Inara: They were little geisha dolls with big heads that wobbled!
Mal: Hey! People love those!
Inara: Well, since I can't seem to find work as Companion, I might as well become a petty thief like you!
[An uncomfortable silence descends for a moment.]
Mal: Petty?
Inara: I didn't mean petty.
Mal: What did you mean?
Inara: Suo-SHEE?
Mal: ...That's Chinese for "petty".

From Firefly: Trashed

Thursday, July 24, 2008

Quote of the Day

House: Depression manifests in lots of different ways. Some people can't get out of bed all day. Others have serial relationships and become oncologists.
From House Season Three: Resignation
Dr. Wilson: (being questioned by House about taking anti-depressants) It's personal.
House: How long's it been personal?
Dr. Wilson: It's personal.
House: The yawning's recent so either you just started or you changed prescription.
Dr. Wilson: This is why I take them.
House: They're anti-depressants, not "anti-annoyance-ants."
From House Season Three: Resignation

Wednesday, July 23, 2008

False teeth, unconsummated marriages and hugs

This is an article that I read when it was published in the Observer Magazine. I cut it out and kept it, because she comes across as the most amazing woman.

"Life might be about nothing, but it might be about something. ... Love is the key - it's the only thing that matters."

When I grow up, I want to be Rose Hacker.

Wednesday, July 16, 2008

Will life ever be the same again?

He's top of our 'shouldn't but would' list, he's a bug-lover (which is forgivable) and generally a great guy. And he's leaving...

How will we survive?!

Tuesday, July 08, 2008

Bush's departure to be commemorated

Apparently some patriotic US citizens have decided that its important to commemorate President Bush's imminent departure from office. How? By naming a sewage plant after him...

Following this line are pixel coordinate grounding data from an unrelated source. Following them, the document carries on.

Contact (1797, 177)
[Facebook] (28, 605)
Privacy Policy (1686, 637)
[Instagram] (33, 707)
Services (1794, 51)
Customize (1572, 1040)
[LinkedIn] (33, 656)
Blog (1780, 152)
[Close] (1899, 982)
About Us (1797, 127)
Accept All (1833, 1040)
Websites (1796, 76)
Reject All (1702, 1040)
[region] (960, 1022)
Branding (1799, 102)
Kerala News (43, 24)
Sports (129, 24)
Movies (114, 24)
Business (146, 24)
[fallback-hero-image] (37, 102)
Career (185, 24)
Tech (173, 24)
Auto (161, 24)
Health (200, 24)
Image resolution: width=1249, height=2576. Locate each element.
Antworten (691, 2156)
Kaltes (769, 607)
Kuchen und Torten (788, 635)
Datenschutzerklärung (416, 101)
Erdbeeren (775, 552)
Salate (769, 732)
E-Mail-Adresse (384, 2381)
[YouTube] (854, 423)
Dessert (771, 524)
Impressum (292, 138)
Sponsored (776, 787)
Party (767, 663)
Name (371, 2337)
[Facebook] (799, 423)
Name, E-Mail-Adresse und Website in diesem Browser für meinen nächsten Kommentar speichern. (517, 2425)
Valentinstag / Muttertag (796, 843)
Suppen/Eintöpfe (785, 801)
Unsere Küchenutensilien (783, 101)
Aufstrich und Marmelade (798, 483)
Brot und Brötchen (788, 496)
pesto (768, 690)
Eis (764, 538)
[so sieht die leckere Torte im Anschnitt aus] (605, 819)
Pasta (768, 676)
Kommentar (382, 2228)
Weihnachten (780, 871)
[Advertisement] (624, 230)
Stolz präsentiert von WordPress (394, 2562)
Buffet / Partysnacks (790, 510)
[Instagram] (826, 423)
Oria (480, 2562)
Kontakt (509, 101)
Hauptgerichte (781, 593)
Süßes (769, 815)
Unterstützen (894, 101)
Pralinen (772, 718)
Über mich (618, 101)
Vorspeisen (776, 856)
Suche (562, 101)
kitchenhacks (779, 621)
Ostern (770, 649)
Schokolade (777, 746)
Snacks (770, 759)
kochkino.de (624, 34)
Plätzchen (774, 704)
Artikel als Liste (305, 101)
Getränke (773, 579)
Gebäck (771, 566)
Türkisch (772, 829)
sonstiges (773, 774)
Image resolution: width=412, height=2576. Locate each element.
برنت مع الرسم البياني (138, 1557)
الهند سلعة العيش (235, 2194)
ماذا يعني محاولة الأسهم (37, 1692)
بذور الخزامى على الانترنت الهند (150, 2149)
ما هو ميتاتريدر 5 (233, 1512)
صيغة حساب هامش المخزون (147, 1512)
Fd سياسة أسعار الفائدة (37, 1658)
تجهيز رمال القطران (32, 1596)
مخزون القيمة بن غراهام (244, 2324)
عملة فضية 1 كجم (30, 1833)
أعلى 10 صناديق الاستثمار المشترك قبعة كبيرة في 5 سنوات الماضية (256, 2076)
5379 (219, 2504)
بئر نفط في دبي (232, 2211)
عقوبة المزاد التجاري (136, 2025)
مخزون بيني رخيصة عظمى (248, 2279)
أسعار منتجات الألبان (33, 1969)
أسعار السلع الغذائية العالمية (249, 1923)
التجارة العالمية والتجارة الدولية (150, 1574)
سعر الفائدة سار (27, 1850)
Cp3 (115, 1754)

"In President Bush's case, we think that we will be cleaning up a substantial mess for the next 10 or 20 years," said Mr McConnell.
"The sewage treatment facility's job is to clean up a mess, so we think it's a fitting tribute."

Genius. Why didn't we do this for Blair?

Monday, July 07, 2008

'No' always means 'no'

Abuse done in the name of religion is still abuse. No still means no, even if your abuser thinks a demon said it, and separation of Church and State doesn't mean religion is above the law or judgment. No religious faith should be a law unto itself... From 'A Troubling Legal Precedent in Texas' - The Wild Hunt

A brilliant article from The Wild Hunt... definately worth a read.

Half the world's Christians can't be wrong?

The 'Fellowship of Confessing Anglicans' apparently represents half of the world's 77 million Christians. While I'm very open to other faiths and respect their views, it does rather concern me that this new organisation is so fundamentalist.

With their (admitted) conservative views on women priests, their homophobia and desire to proselytise, are we seeing the 'new Christianity'? And if we are, should we be worried?
Could a possible schism lead to further tensions between Christians and other 'world faiths', notably Islam?

And what would it mean for smaller religions? Will we be subjected to even more evangelists stopping us in the streets (one of my pet hates)?

*Some useful information from the BBC website on the debate about women bishops.

Thursday, July 03, 2008

Pigs might

Fly? Pigs? Why not? Why haven't pigs evolved with wings?

In fact, why don't more creatures have wings? And why does being a mammal with arms and legs seem to preclude us from flight? The world would be a better, perhaps even a happier, place if more creature could fly.

Imagine it. Sheep somersaulting through the air (think Monty Python). Zebras able to reach top branches of trees. Pigs floating gently through the sky. Cows dive-bombing innocent ramblers...

Next time the universe is re-set, I hope the gods will give this some consideration.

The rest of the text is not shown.